SUPPLIED INFORMATION →
——

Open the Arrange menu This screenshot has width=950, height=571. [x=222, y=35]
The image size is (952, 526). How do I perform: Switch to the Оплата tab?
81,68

——

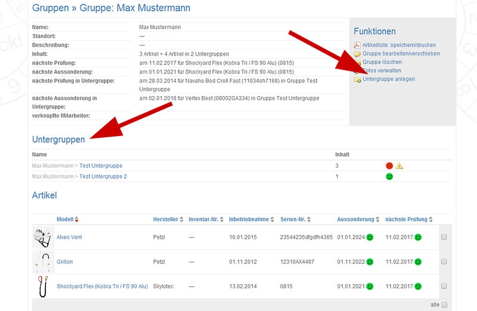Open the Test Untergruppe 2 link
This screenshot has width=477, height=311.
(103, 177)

——

DIRECTIONS FOR THIS TASK → Return each line of the data above that contains the word "height".

EXERCISE RESPONSE →
Open the Arrange menu This screenshot has width=950, height=571. [x=222, y=35]
This screenshot has width=477, height=311.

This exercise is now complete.